Going from the line that contains "Instruction: Click the" through the last line of the records, set down each line again exactly, both included, with pictures left out.
*****
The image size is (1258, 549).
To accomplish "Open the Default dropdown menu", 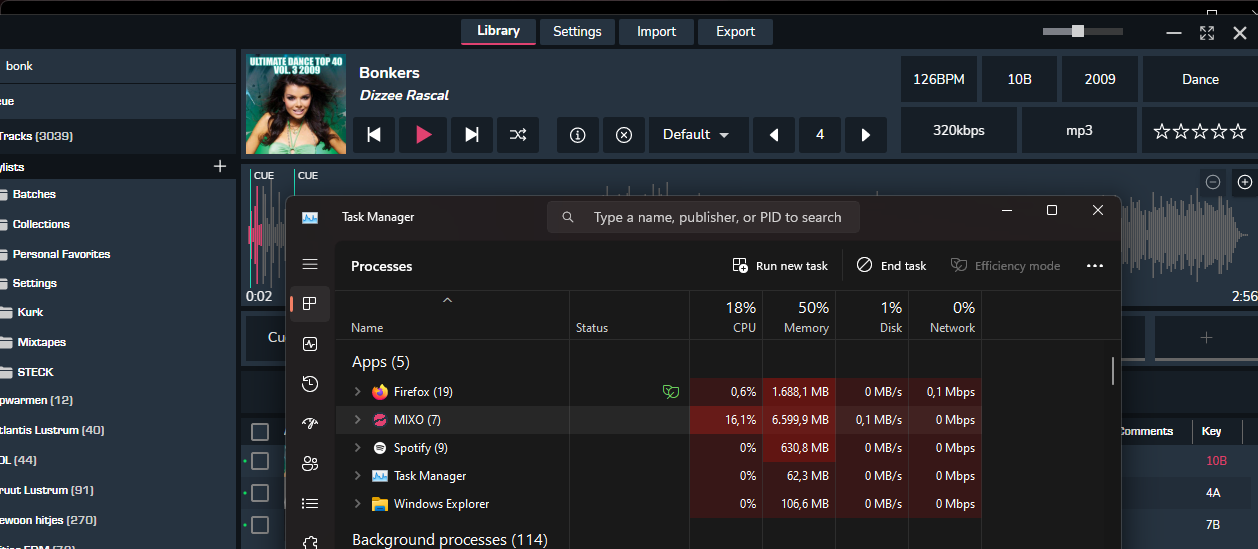I will pyautogui.click(x=696, y=135).
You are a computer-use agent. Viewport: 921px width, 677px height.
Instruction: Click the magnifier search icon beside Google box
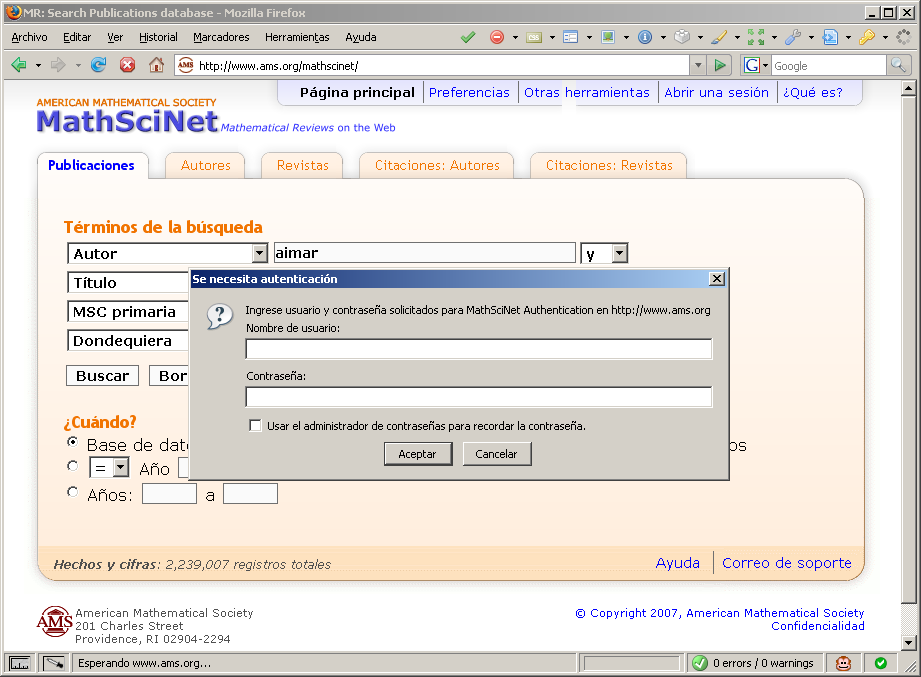898,65
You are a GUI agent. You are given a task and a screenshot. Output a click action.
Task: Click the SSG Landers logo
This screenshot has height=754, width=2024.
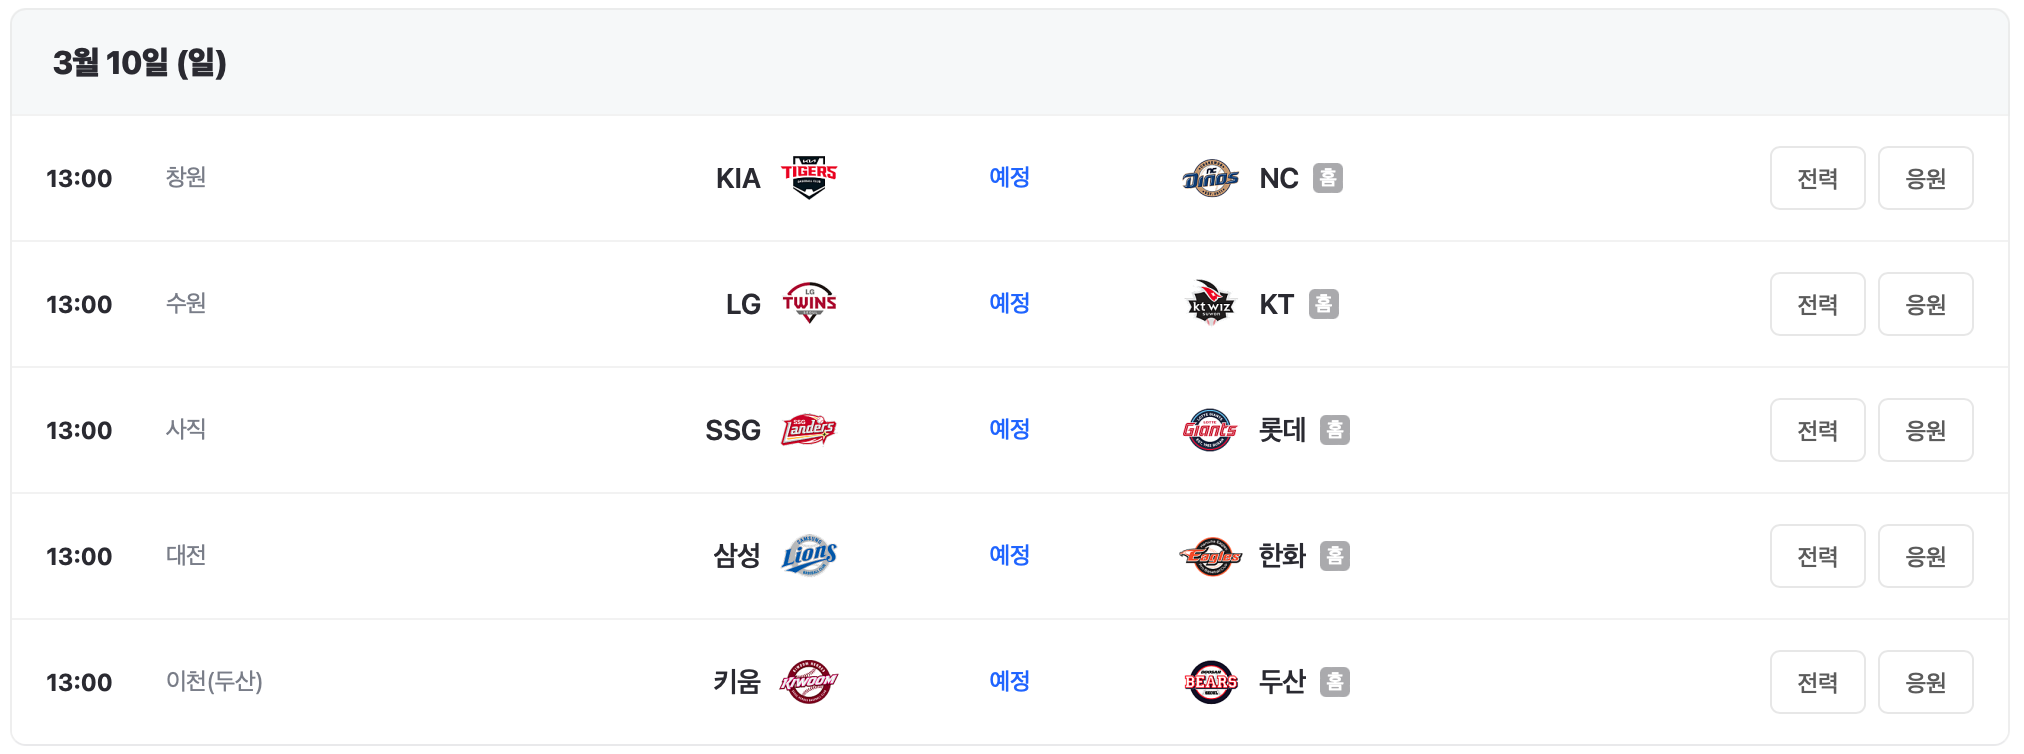tap(809, 430)
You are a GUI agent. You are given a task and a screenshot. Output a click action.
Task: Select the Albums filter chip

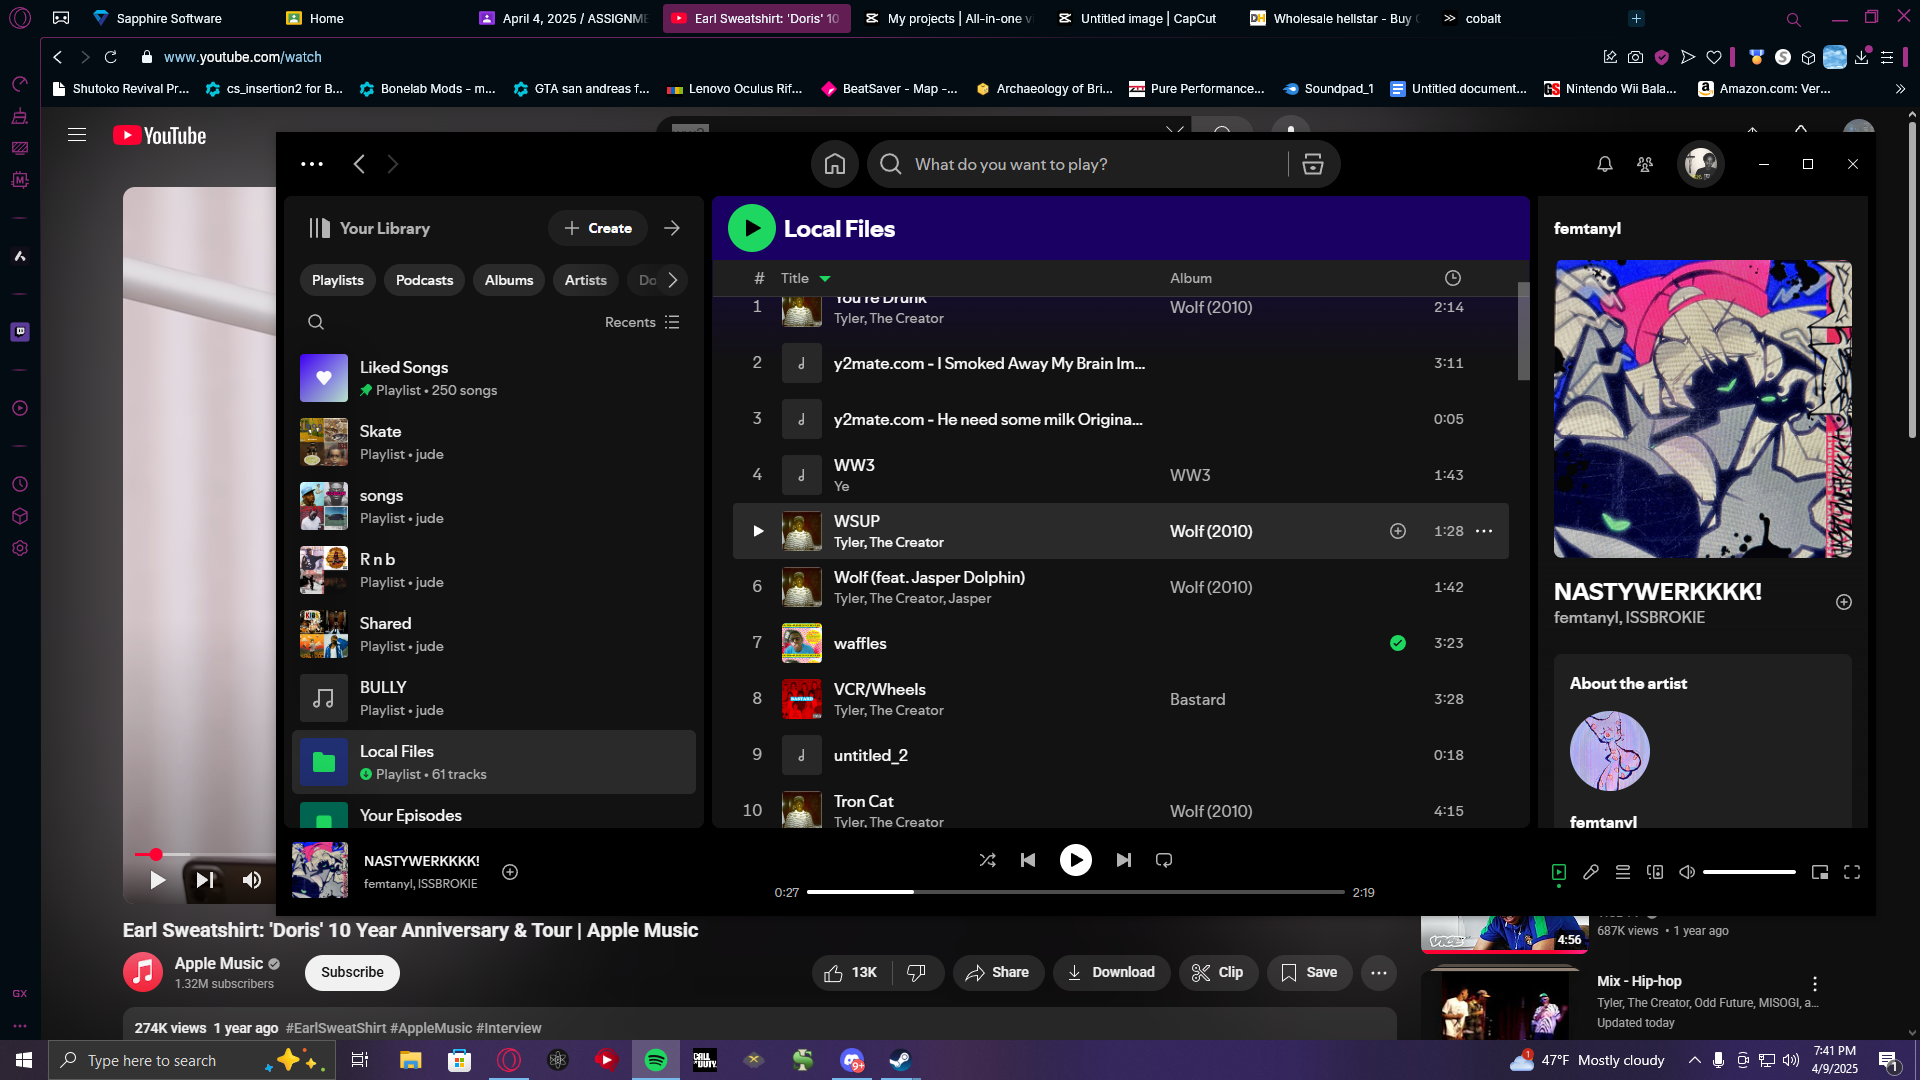509,280
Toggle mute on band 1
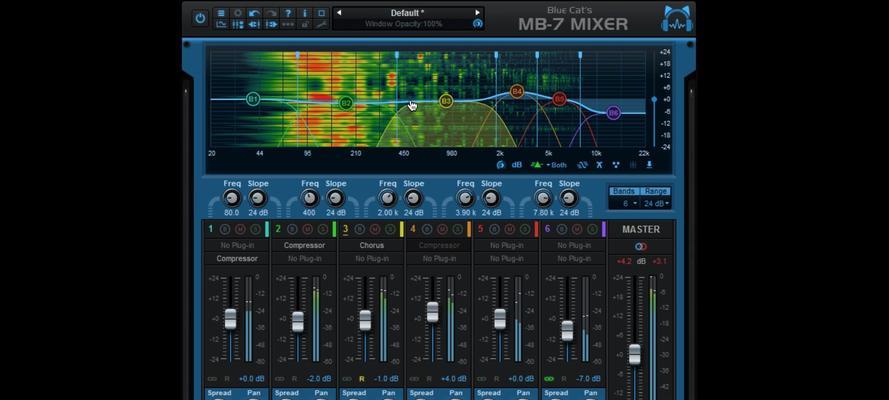Image resolution: width=889 pixels, height=400 pixels. click(240, 229)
*****
* Answer to this exercise
Instruction: Click the magnifier search icon beside Google box
898,65
You are a GUI agent. You are given a task and a screenshot. Output a click action.
Task: Click the SSG Landers logo
This screenshot has height=754, width=2024.
tap(809, 430)
You are a GUI agent. You are given a task and a screenshot. Output a click action.
Task: Select the Albums filter chip

509,280
Toggle mute on band 1
Image resolution: width=889 pixels, height=400 pixels. click(240, 229)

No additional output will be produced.